What the task requires: For the word "accepte", find each line in the entries where it occurs and copy that line.

-------- Input --------

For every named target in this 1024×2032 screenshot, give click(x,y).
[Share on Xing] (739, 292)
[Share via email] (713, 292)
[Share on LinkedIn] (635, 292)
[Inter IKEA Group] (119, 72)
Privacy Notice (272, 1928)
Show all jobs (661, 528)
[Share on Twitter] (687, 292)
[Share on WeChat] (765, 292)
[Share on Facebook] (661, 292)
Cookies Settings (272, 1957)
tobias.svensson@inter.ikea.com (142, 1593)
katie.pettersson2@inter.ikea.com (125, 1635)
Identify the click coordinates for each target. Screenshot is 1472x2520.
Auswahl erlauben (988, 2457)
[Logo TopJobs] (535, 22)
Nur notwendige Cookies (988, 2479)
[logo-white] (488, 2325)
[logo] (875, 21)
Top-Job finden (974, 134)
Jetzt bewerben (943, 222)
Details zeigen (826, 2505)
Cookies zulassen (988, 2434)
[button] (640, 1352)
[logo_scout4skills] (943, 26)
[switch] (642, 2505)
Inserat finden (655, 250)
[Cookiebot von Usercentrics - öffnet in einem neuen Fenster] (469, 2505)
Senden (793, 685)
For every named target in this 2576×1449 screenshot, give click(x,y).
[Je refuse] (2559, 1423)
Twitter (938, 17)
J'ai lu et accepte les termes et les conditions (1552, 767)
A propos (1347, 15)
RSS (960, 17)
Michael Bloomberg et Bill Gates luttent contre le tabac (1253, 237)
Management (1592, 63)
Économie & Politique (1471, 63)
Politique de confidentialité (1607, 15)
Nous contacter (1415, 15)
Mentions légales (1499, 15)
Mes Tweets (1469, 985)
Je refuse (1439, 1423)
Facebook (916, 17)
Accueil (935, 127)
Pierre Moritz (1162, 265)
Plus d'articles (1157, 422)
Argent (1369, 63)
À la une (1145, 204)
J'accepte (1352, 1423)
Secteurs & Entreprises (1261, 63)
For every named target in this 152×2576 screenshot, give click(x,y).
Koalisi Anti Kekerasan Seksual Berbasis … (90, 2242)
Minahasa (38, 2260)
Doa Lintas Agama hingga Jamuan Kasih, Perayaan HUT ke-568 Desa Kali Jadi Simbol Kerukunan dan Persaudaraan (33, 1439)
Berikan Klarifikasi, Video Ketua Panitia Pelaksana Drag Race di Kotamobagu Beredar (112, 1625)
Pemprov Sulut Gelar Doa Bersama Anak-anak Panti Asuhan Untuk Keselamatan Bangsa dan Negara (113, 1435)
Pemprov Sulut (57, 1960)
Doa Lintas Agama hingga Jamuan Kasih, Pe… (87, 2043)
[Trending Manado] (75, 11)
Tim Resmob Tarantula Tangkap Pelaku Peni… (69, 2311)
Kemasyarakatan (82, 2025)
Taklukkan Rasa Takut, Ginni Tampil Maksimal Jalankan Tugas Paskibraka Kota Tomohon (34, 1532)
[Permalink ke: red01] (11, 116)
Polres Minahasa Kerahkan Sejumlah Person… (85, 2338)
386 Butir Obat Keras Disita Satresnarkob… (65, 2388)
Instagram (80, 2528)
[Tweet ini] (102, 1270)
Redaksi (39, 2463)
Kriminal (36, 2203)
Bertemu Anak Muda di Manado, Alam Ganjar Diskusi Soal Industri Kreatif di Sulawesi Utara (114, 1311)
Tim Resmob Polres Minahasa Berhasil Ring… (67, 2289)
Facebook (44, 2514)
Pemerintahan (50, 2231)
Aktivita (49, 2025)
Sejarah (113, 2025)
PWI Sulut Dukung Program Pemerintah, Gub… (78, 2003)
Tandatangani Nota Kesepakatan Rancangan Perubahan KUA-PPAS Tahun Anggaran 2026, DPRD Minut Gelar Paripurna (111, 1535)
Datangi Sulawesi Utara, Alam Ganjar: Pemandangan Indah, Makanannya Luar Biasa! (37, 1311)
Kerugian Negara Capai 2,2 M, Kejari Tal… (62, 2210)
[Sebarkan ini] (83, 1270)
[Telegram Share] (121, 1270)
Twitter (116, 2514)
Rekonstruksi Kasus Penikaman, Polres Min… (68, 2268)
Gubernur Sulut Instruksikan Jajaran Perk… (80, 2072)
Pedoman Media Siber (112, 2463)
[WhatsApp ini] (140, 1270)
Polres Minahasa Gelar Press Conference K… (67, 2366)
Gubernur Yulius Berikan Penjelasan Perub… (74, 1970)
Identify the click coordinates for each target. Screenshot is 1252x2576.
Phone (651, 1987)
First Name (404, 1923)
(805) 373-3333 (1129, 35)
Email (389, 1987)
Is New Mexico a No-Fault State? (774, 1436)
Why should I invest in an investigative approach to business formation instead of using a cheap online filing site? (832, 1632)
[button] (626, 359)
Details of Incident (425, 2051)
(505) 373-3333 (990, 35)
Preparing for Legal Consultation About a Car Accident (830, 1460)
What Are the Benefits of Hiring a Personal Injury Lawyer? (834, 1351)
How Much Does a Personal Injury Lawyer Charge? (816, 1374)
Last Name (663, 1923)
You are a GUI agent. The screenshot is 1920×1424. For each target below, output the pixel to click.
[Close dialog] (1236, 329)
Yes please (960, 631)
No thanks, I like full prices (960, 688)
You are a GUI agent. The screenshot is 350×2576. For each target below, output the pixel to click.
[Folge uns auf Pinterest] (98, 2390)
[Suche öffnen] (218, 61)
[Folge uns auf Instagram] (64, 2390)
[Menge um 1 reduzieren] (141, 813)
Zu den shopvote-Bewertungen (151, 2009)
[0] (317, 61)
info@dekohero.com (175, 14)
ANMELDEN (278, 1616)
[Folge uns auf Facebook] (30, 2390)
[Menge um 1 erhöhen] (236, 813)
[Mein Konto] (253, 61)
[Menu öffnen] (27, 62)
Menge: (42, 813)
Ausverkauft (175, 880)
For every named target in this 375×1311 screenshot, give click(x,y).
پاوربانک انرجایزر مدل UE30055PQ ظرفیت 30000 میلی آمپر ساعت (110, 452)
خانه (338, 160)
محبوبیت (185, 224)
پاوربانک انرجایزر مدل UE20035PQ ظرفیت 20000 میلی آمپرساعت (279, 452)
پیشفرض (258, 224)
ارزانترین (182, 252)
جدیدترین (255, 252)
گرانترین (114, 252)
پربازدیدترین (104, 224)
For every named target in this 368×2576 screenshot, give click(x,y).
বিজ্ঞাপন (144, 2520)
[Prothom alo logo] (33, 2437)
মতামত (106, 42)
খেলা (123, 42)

--------

Response area:
J'ai lu et accepte les termes et les conditions (1552, 767)
J'accepte (1352, 1423)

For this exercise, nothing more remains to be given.